HEADQUARTERS ARMIES CONFEDERATE STATES, Richmond, March 22, 1864.
General S. COOPER,
Adjutant and Inspector General:
GENERAL: In regard to this whole matter, probably the less that is said the better. If General Beauregard desires a chief commissary he has only to assign any officer of that department under his command to that duty.
The assignment of the chief commissaries of the States of South Carolina and Georgia by the War Department relieved them from duty under General Beauregard's command. Any order from him direct to them was therefore irregular and could not be obeyed without bringing them in conflict with the War Department. This announcement it is hoped will prevent any further collision of authority and renders unnecessary further action.
Very respectfully, general, your obedient servant,
SUBSISTENCE BUREAU, Richmond, February 6, 1864.
General S. COOPER,
Adjt. and Insp. General, Richmond, Va.:
GENERAL: In request to the letter of General Beauregard of the 5th instant [25th ultimo] and the orders* he submits for approval, referred by you to this Bureau, I have to make the following remarks: On February 4, 1863, General Beauregard applied for a department chief of subsistence. He now renews the application, appearing to suppose that the army commissary referred to in the circular of April 15, 1863, from this Bureau,and approved by the Secretary of War, contemplated an officer whose functions were the same as the chief commissary of the department, now applied for by him.

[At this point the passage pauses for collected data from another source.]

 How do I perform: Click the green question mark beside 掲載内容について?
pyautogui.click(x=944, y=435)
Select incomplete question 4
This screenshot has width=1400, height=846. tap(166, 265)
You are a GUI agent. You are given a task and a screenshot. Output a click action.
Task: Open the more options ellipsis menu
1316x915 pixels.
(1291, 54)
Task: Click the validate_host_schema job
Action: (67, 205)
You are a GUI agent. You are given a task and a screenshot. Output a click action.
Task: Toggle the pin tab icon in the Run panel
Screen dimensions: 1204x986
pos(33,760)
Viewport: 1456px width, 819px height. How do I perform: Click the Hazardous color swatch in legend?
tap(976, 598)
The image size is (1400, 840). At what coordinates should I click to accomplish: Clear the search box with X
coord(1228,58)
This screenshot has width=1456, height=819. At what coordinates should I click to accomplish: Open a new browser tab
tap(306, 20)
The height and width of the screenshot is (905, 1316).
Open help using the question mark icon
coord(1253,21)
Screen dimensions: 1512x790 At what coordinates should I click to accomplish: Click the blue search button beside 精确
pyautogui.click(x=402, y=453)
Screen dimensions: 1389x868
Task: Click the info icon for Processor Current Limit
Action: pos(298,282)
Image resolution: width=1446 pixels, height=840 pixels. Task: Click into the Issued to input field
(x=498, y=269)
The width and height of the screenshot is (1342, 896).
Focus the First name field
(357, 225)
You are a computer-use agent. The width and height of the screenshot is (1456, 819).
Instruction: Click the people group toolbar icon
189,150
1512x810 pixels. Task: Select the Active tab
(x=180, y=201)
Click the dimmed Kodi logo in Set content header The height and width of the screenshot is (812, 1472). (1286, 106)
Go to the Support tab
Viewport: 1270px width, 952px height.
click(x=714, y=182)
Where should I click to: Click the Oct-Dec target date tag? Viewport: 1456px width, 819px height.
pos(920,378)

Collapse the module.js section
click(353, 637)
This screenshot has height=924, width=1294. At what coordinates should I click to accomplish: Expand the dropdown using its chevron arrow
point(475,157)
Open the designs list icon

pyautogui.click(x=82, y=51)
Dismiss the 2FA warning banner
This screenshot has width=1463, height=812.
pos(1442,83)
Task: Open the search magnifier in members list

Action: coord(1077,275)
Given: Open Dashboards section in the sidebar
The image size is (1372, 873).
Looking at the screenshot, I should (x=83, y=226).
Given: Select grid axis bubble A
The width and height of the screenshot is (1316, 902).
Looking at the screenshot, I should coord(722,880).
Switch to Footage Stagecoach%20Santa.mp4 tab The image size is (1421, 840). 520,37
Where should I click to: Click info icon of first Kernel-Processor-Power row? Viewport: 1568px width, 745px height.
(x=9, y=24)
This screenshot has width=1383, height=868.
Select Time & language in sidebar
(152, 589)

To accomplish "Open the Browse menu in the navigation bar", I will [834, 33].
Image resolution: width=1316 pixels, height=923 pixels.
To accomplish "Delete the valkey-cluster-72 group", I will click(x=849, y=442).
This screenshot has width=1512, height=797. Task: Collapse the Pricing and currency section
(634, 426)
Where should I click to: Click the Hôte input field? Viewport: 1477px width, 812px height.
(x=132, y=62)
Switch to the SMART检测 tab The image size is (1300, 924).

The circular contemplated the existing fact that an army, operating in the field, confronting an enemy, should have a chief commissary. General Beauregard's letter and the order he submits, if approved, would confer on the chief commissary of an army the functions of a chief commissary of the department, for which there is no law, and which the War Department did not intend. He thinks the office he asks to be filled would prevent conflict of authority, to which the existing conditions of things "inevitably leads." He is mistaken. If there had been such a functionary and he had assumed to give the orders in which conflicting authority has appeared in that department, these orders must have been opposed, because they were antagonistic to the general principles on which the Bureaus of the War Department are organized and, under the Secretary of War, managed. The system of collecting and issuing supplies in the States composing General Beauregard's department is appropriate to the organization in this department, which is not that of an army in the field, but of subdivisions occupying separate districts. So soon as the troops of that department are concentrated in one army for active operations a chief of subsistence for said army can be appointed, and the full system contemplated in circular of April 15, 1863, will be in operation.